Il corpo della donna era sotto al letto, dove probabilmente si era infilata per sfuggire ai colpi del killer: completamente vestita, in una pozza di sangue e la ferita alla testa. Poco lontano un sacchetto di plastica. Gli uomini della Mobile, diretti da Vittorio Rizzi, hanno effettuato un sopralluogo nell’abitazione. Sono stati effettuati i primi rilievi per tentare di individuare tracce dell’autore del delitto, qualche segno indelebile del suo passaggio. La polizia ha effettuato anche ricerche intorno all’abitazione per tentare di individuare l’arma con cui l’assassino ha ucciso la donna. E in serata è stato trovato un tubo di ferro, forse di tipo idraulico e sporco di sangue in un cassonetto nei pressi dell’abitazione. Potrebbe essere quella l’arma del delitto.

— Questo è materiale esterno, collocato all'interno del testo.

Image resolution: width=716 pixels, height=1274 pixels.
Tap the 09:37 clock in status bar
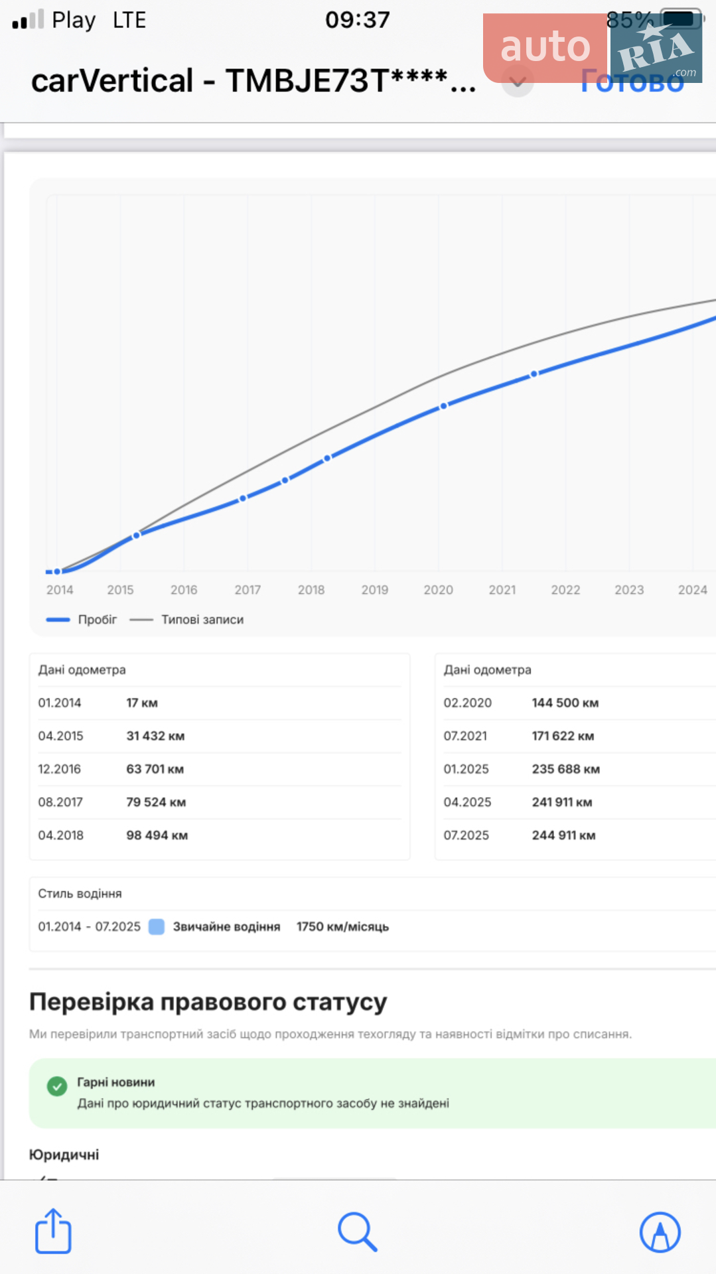(357, 19)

Per gli inquirenti la donna ha aperto la porta al suo assassino. Probabilmente lo conosceva, forse una persona di cui si fidava anche se non si esclude che possa essere qualcuno legato al suo lavoro, un cliente. Gli investigatori tendono a supporre che si è trattato di un delitto d’impeto mentre sembra da escludere che la donna sia morta a causa di un gioco erotico finito male, come si era ipotizzato in un primo momento. Resta ancora da accertare se la vittima conoscesse il suo assassino ma non si esclude che l’omicida sia legato alla sua professione.
In queste ore si scava anche nella vita privata della donna. Si tentano di ricostruire le sue ultime ore di vita. L’uomo che ha avvertito la figlia martedì ha tentato a più riprese di mettersi in contatto con la donna ma il suo telefono squillava a vuoto. Intorno alle 22 la decisione di avvertire le forze dell’ordine, dopo pochi minuti l’irruzione nell’appartamento in uno stabile di due piani e la drammatica scoperta.
Gli investigatori della squadra mobile indagano a 360 gradi e ieri hanno effettuato un nuovo sopralluogo nell’abitazione della donna per fare accertamenti con il luminol. Sono state analizzate le macchie di sangue per trovare qualche impronta digitale lasciata dall’assassino. La Procura ha aperto un’inchiesta per omicidio volontario.